When launching two or more parallel agents whose worktrees touch the SAME sub-package (same packages/<pkg>/ or same crate), the orchestrator MUST designate ONE agent as the version owner for that package AND tell every other agent explicitly: "do NOT edit packages/<pkg>/pyproject.toml (or Cargo.toml), the package's __version__ / crate version, or packages/<pkg>/CHANGELOG.md". The final integration step belongs to the orchestrator, not to any agent.

# DO — explicit ownership in the prompts
Agent(  # version owner for the package
    isolation="worktree",
    prompt="""...resolve issue A...
    Version bump + CHANGELOG:
    - packages/<pkg>/pyproject.toml → X.Y.Z
    - packages/<pkg>/src/<pkg>/__init__.py::__version__
    - packages/<pkg>/CHANGELOG.md — add X.Y.Z entry""",
)
Agent(  # sibling, explicitly excluded from version bump
    isolation="worktree",
    prompt="""...resolve issues B + C...
    COORDINATION NOTE: A parallel agent is bumping this package to
    X.Y.Z. You MUST NOT edit packages/<pkg>/pyproject.toml,
    packages/<pkg>/src/<pkg>/__init__.py::__version__, or
    packages/<pkg>/CHANGELOG.md. Just deliver the functionality.""",
)

# DO NOT — silent parallel ownership, both agents touch pyproject.toml
Agent(isolation="worktree", prompt="...resolve issue A... bump to X.Y.Z")
Agent(isolation="worktree", prompt="...resolve issues B + C... bump to X.Y.Z")
# ↑ Both agents race to write the same pyproject.toml version field and
#   the same CHANGELOG header; the merge-step hits a version conflict
#   that the orchestrator resolves by picking one side — abandoning the
#   other agent's CHANGELOG prose.

BLOCKED rationalizations:

• "Both agents are smart enough to see the existing version"
• "We'll resolve the conflict at merge time"
• "The CHANGELOG entries are for different issues, they'll concat cleanly"
• "Git's three-way merge handles this"
• "Each agent owns a section of the CHANGELOG"

Why: Parallel worktree agents see the same base SHA; each independently bumps the version field and writes a top-level CHANGELOG entry. At merge time git sees two "newest" versions of the same line and the orchestrator picks one — discarding the other agent's changelog prose silently. The integration-step post-hoc stitching is O(manual-labor); pre-declared ownership is O(one-line-in-prompt). Equivalent in Rust: Cargo.toml [package] version and per-crate CHANGELOG.md have the exact same race; the ownership contract is a multi-agent coordination primitive independent of the build system.

Origin: Cross-SDK from kailash-py session 2026-04-20 three-agent parallel-release cycle — coordination worked because one agent owned the package pyproject.toml + CHANGELOG, a sibling agent was explicitly excluded from it (delivered only code + tests), and a third agent worked on a different package. Without the exclusion clause, the two sibling agents would have raced on pyproject.toml and CHANGELOG.md.

MUST NOT

• Framework work without specialist

Why: Framework misuse without specialist review produces code that looks correct but violates invariants (e.g., pool sharing, session lifecycle, trust boundaries).
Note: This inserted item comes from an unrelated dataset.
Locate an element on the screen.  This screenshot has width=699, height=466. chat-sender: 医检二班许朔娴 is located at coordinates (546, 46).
• Sequential when parallel is possible

Why: See Parallel Execution above — same rule, expressed as MUST NOT.

• Raw SQL when DataFlow exists

Why: Raw SQL bypasses DataFlow's access controls, audit logging, and dialect portability, creating ungoverned database access.
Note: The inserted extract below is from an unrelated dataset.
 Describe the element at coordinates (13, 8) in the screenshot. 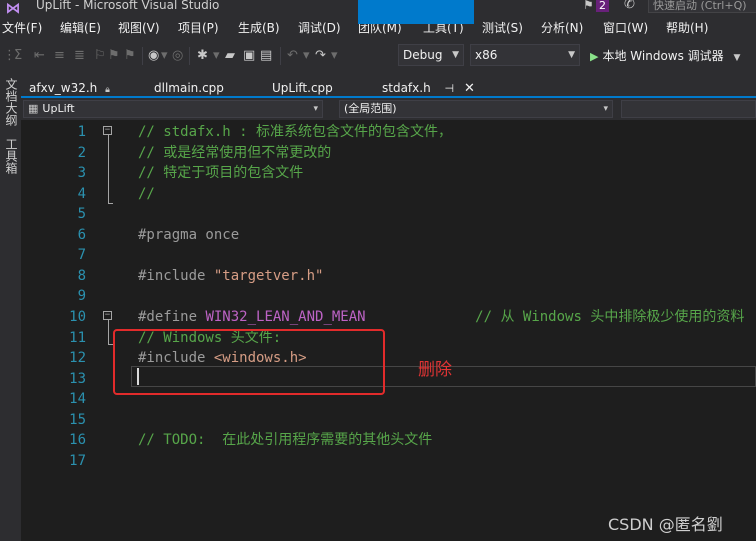

I see `visual-studio-logo-icon: ⋈` at that location.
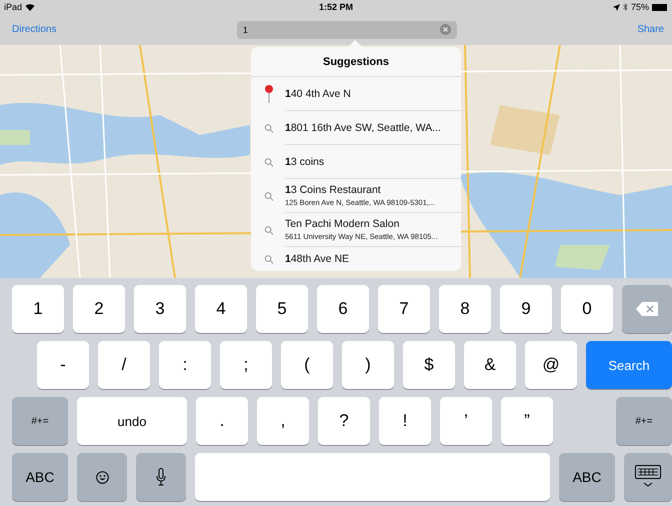  What do you see at coordinates (343, 309) in the screenshot?
I see `key: 6` at bounding box center [343, 309].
• Custom API when Nexus exists

Why: Custom API endpoints miss Nexus's built-in session management, rate limiting, and multi-channel deployment, requiring manual reimplementation.
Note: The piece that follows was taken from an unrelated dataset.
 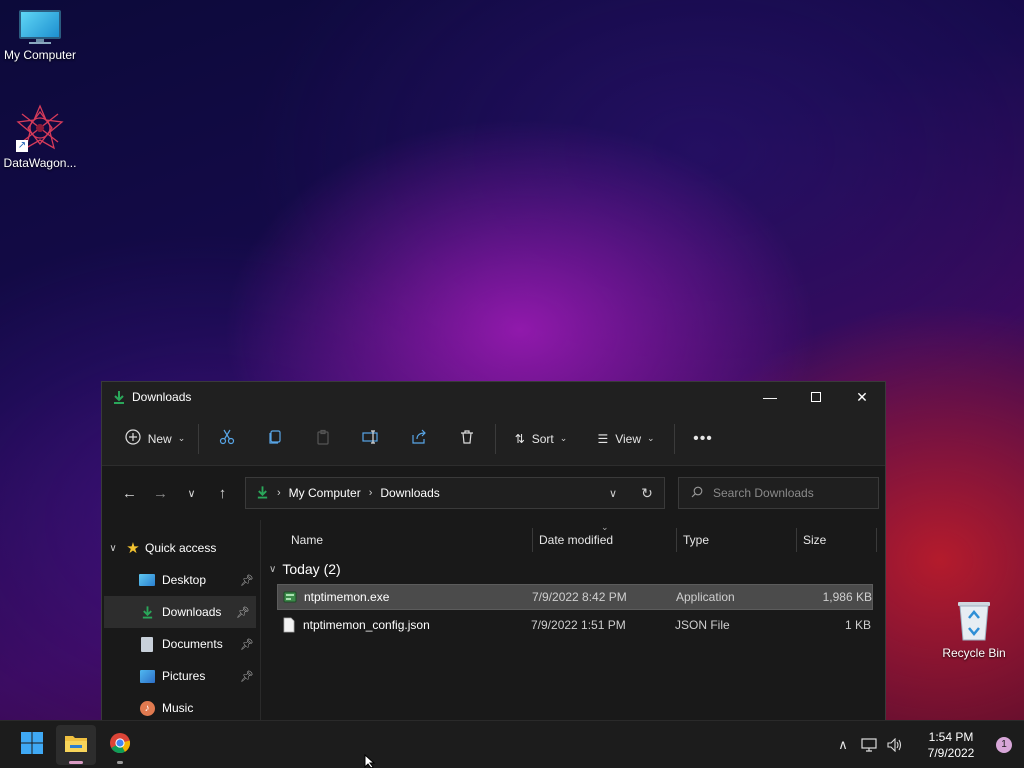 I want to click on arrow-up-icon: ↑, so click(x=222, y=493).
• Custom agents when Kaizen exists

Why: Custom agent implementations bypass Kaizen's signature validation, tool safety, and structured reasoning, producing fragile agents.

• Custom governance when PACT exists

Why: Custom governance lacks PACT's D/T/R accountability grammar and verification gradient, making audit compliance unverifiable.